Data excerpts
════════
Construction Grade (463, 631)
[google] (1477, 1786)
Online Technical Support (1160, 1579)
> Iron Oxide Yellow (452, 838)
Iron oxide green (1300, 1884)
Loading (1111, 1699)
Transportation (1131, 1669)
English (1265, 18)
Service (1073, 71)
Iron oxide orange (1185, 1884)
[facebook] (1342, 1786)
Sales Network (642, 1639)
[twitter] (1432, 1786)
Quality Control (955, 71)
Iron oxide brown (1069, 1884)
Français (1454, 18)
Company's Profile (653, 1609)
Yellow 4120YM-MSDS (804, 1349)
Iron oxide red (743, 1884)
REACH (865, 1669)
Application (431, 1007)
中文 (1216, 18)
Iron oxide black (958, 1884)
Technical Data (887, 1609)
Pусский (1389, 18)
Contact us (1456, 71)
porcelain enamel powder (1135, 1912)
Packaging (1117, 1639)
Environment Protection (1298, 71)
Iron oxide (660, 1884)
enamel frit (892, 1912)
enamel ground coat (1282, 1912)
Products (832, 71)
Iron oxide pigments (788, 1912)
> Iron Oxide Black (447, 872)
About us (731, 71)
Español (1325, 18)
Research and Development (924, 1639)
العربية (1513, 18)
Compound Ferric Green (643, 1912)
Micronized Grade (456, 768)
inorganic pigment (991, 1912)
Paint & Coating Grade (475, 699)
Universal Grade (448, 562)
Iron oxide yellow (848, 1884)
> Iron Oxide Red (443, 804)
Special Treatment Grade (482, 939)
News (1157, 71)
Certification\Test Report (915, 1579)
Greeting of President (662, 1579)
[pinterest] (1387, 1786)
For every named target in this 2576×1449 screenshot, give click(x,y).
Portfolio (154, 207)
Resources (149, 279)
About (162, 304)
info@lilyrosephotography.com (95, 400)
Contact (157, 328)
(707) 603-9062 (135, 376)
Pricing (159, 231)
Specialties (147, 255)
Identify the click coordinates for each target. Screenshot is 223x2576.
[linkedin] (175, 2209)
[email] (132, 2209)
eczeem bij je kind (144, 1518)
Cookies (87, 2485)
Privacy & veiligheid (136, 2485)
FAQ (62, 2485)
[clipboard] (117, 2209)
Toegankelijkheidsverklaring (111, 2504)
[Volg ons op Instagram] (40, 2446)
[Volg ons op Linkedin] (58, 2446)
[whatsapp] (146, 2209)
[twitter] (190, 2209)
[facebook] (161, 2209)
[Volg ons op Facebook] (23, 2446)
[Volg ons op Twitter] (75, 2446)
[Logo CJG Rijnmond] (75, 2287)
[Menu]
════════
» EXERCISE INSTRUCTIONS:
Across the records above, return every line that contains the word "enamel".

» WRITTEN RESPONSE:
porcelain enamel powder (1135, 1912)
enamel frit (892, 1912)
enamel ground coat (1282, 1912)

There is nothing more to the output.